Thermochemical Studies of Ni(II) and Zn(II) Ternary Complexes Using Ion Mobility-Mass Spectrometry
Summary
This article describes an experimental protocol using electrospray-ion mobility-mass spectrometry, semi-empirical quantum calculations, and energy-resolved threshold collision-induced dissociation to measure the relative thermochemistry of the dissociation of related ternary metal complexes.
Abstract
This article describes an experimental protocol using electrospray-ion mobility-mass spectrometry (ES-IM-MS) and energy-resolved threshold collision-induced dissociation (TCID) to measure the thermochemistry of the dissociation of negatively-charged [amb+M(II)+NTA]– ternary complexes into two product channels: [amb+M(II)] + NTA or [NTA+M(II)]– + amb, where M = Zn or Ni and NTA is nitrilotriacetic acid. The complexes contain one of the alternative metal binding (amb) heptapeptides with the primary structures acetyl-His1-Cys2-Gly3-Pro4-Tyr5-His6-Cys7 or acetyl-Asp1-Cys2-Gly3-Pro4-Tyr5-His6-Cys7, where the amino acids' Aa1,2,6,7 positions are the potential metal-binding sites. Geometry-optimized stationary states of the ternary complexes and their products were selected from quantum chemistry calculations (presently the PM6 semi-empirical Hamiltonian) by comparing their electronic energies and their collision cross-sections (CCS) to those measured by ES-IM-MS. From the PM6 frequency calculations, the molecular parameters of the ternary complex and its products model the energy-dependent intensities of the two product channels using a competitive TCID method to determine the threshold energies of the reactions that relate to the 0 K enthalpies of dissociation (ΔH0). Statistical mechanics thermal and entropy corrections using the PM6 rotational and vibrational frequencies provide the 298 K enthalpies of dissociation (ΔH298). These methods describe an EI-IM-MS routine that can determine thermochemistry and equilibrium constants for a range of ternary metal ion complexes.
Introduction
This study describes a new technique using a commercially available ion mobility-mass spectrometer that allows the determination of the relative thermochemistry for the dissociation of an alternative metal binding (amb) ternary metal complex [amb+M(II)+NTA], where M = Zn or Ni and NTA = nitrilotriacetic acid (Figure 1). These reactions model the dissociation of the amb-tagged recombinant protein attached to the NTA-immobilized metal during immobilized metal affinity chromatography (IMAC)1,2. As an example, this method is described using the amb heptapeptide tags of amb A and H (Figure 2) (chosen from the previous studies3,4,5,6,7,8,9,10,11,12) that exhibit Zn(II) and Ni(II)-binding properties and, thus, have potential applications as purification tags. However, the described process can be used to evaluate thermochemical energies in any organometallic system. These amb peptides have metal-binding sites in the Aa1-Aa2 and Aa6-Aa7 positions that compete with the carboxylate and amine sites of the NTA. The three central amb amino acids provide a spacer (Gly3), the hinge for the two arms (Pro4), and a long-distance π-metal cation interaction (Tyr5).

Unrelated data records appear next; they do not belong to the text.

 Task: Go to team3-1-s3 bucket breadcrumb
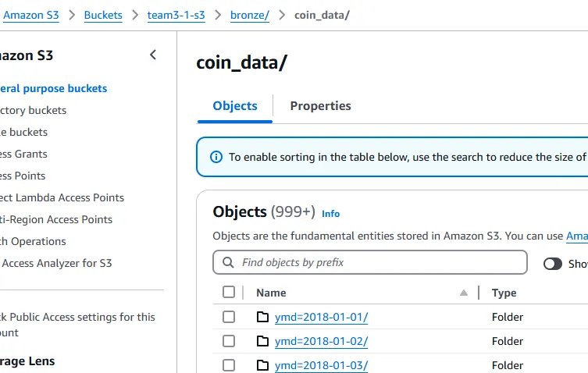coord(176,15)
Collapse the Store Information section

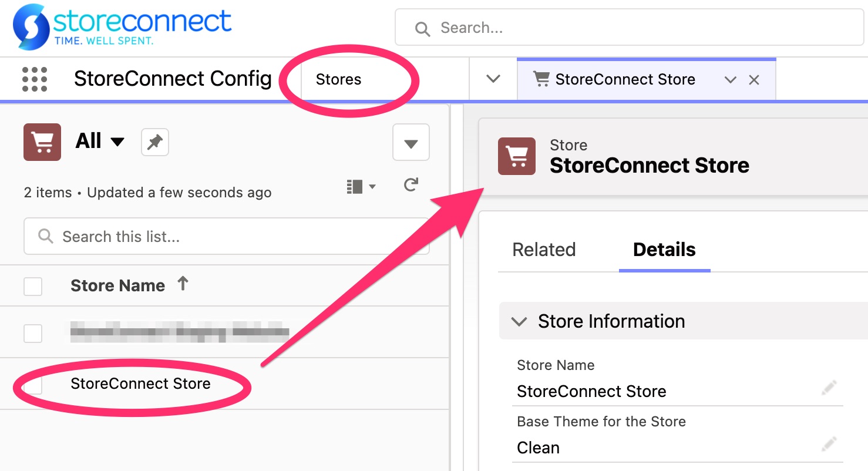(x=519, y=321)
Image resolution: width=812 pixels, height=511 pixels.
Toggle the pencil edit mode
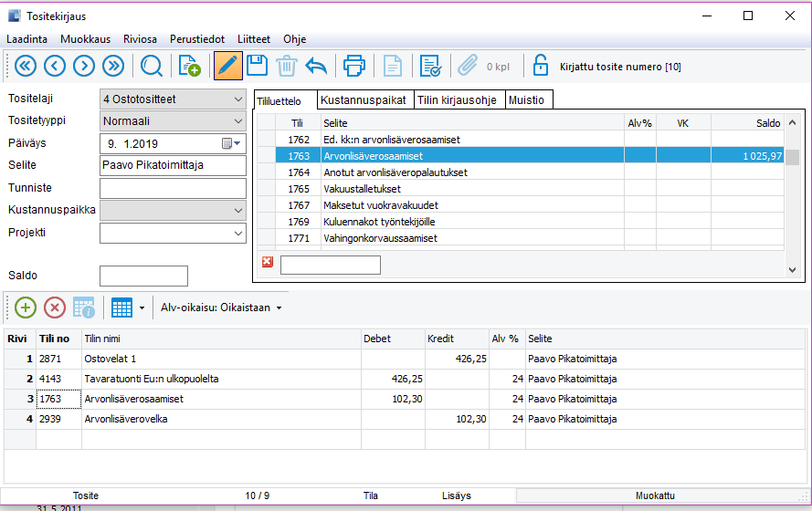[227, 66]
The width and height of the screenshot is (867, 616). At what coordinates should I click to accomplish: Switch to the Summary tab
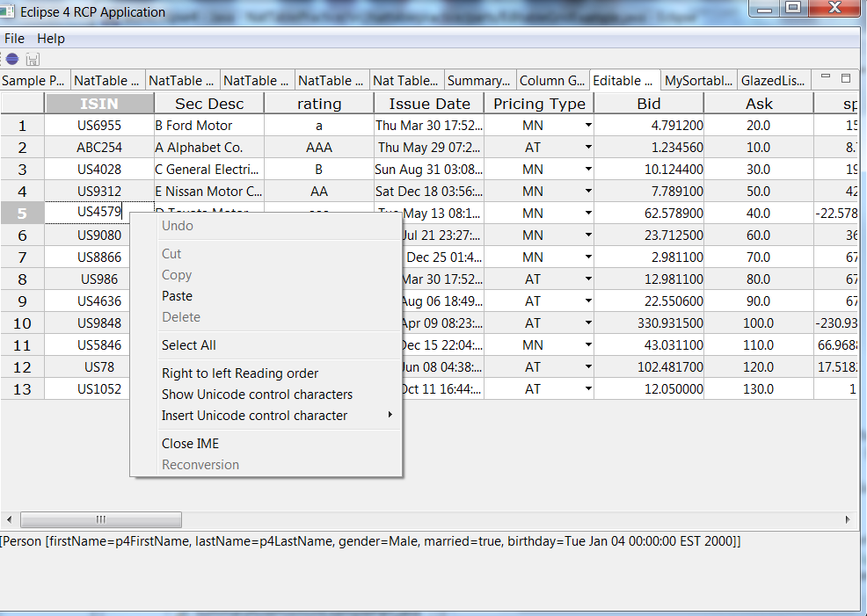click(479, 81)
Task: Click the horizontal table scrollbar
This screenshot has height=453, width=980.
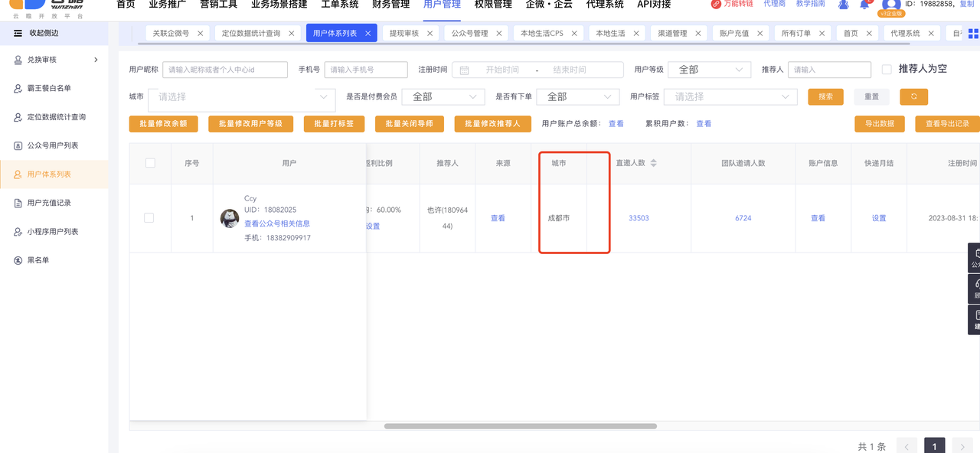Action: tap(520, 426)
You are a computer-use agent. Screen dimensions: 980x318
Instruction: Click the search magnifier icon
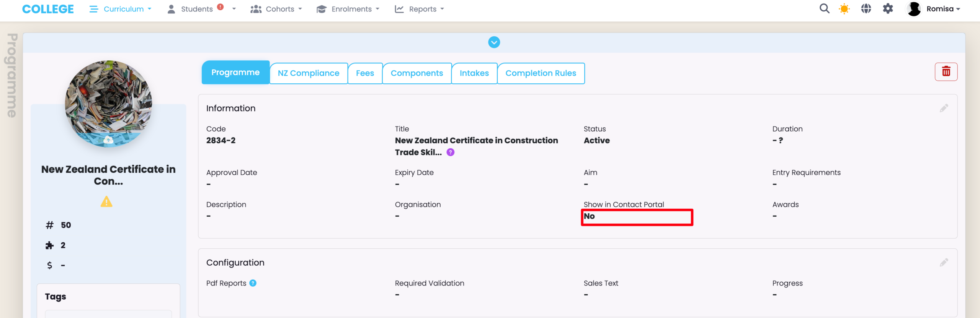[824, 9]
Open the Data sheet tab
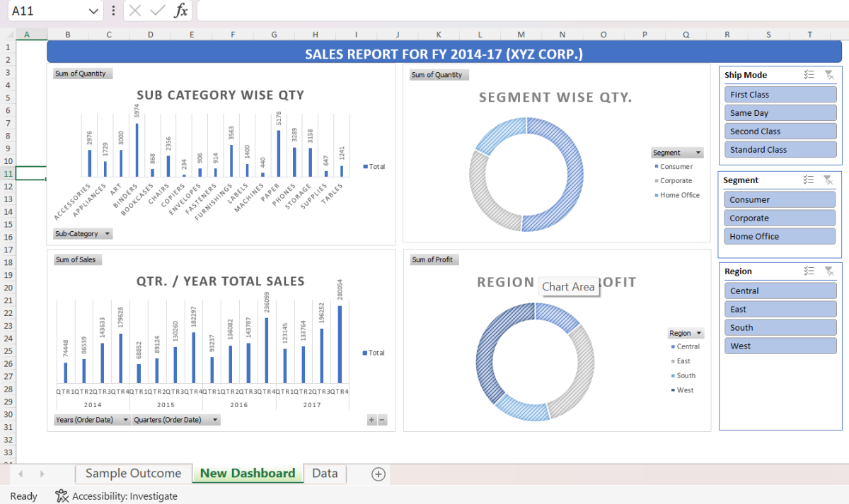Viewport: 849px width, 504px height. coord(325,474)
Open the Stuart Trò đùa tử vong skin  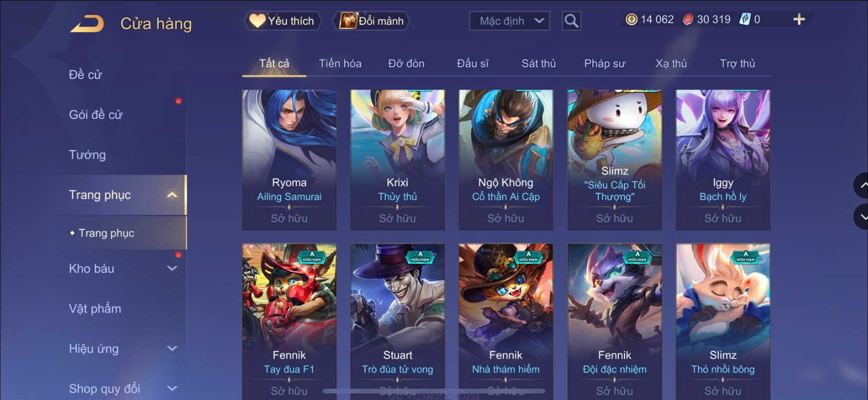tap(398, 321)
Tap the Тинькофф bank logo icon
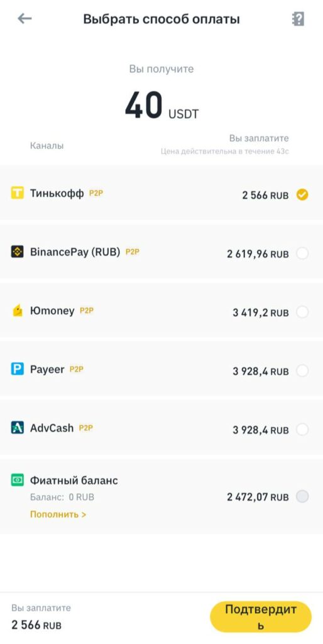 17,193
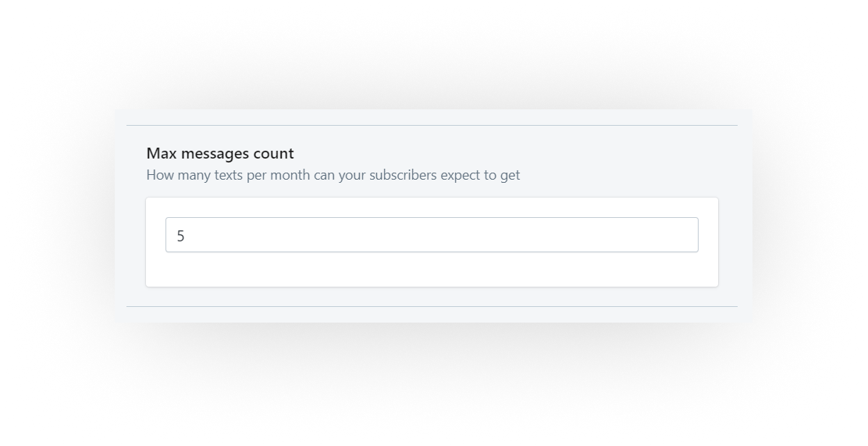Click the word "messages" in the heading
The image size is (868, 446).
click(x=215, y=154)
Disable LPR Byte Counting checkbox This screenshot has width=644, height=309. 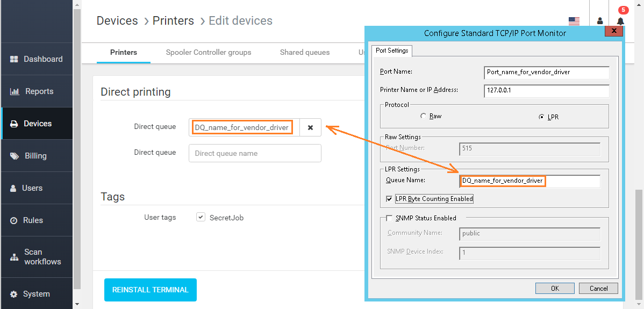pyautogui.click(x=389, y=199)
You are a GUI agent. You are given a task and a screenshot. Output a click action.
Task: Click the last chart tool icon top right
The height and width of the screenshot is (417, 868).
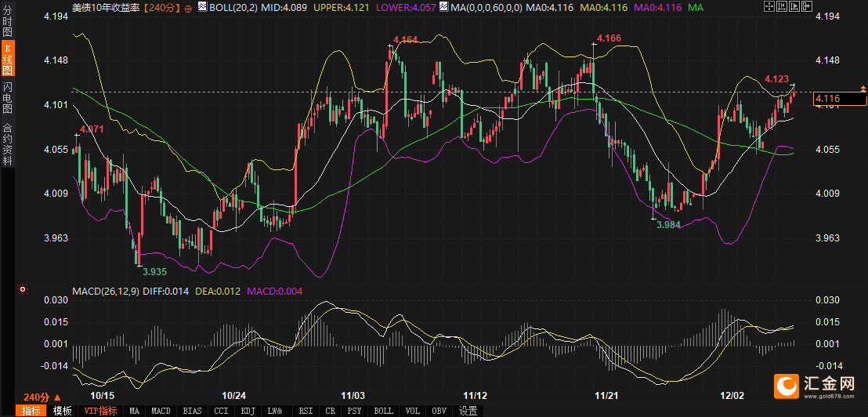point(808,7)
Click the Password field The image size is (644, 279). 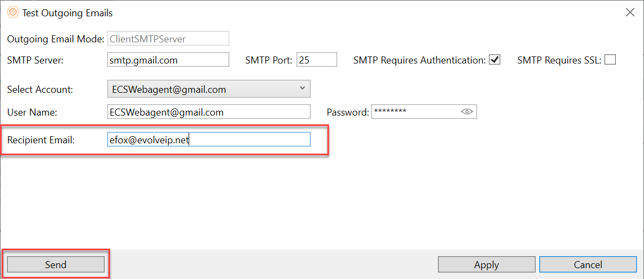pyautogui.click(x=415, y=112)
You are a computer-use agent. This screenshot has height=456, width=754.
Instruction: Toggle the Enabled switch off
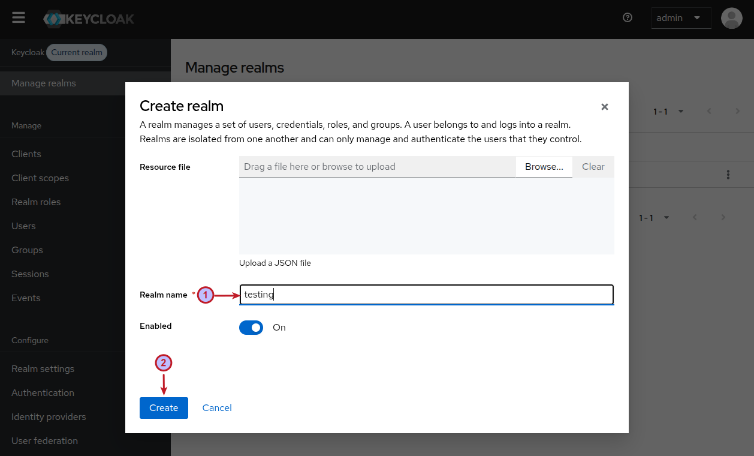point(251,327)
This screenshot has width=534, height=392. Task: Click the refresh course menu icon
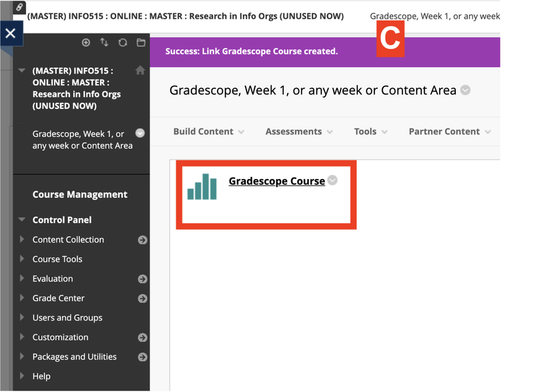tap(122, 43)
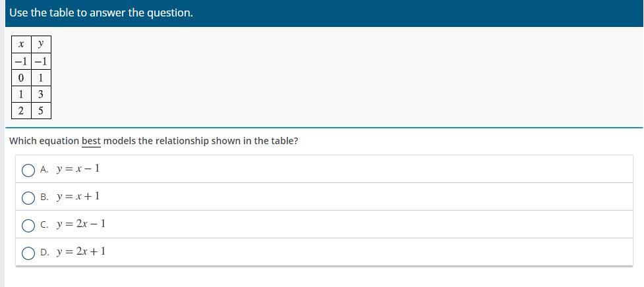The image size is (644, 287).
Task: Mark radio button for answer D
Action: 28,253
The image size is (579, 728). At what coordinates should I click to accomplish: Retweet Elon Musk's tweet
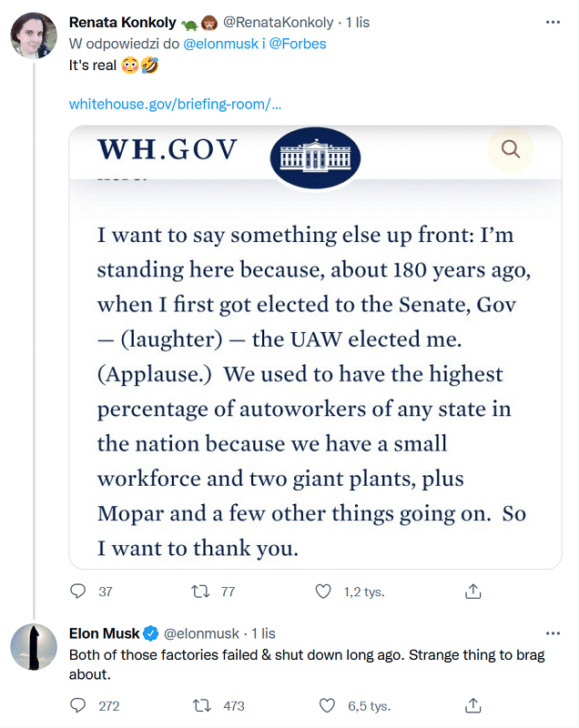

The overall 1− charge state of the [amb+M(II)+NTA]– complexes is determined by the protonation state of their potential binding sites. Since there is Ni(II) or Zn(II) with the 2+ oxidation state, there must be a net of three deprotonated negatively-charged sites. The molecular modeling of the [amb+M(II)+NTA]– complexes predicts that these are two protons from the NTA and one proton from the amb (i.e., [amb-H+M(II)+NTA-2H]–). The product channels contain an ionic species and a neutral species (i.e., [NTA-3H+M(II)]– + amb or [amb-3H+M(II)]– + NTA). In the manuscript, "-3H" is excluded in the names of the complexes, but the reader should know that the -3H is implied. The instrument measures the relative intensities of the two ionic mass-to-charge (m/z) species. A major attribute of ES-IM-MS analyses is that it allows the examination of the reactivity of a specific m/z species, as utilized here and in previous amb studies3,4,5,6,7,8,9,10,11,12.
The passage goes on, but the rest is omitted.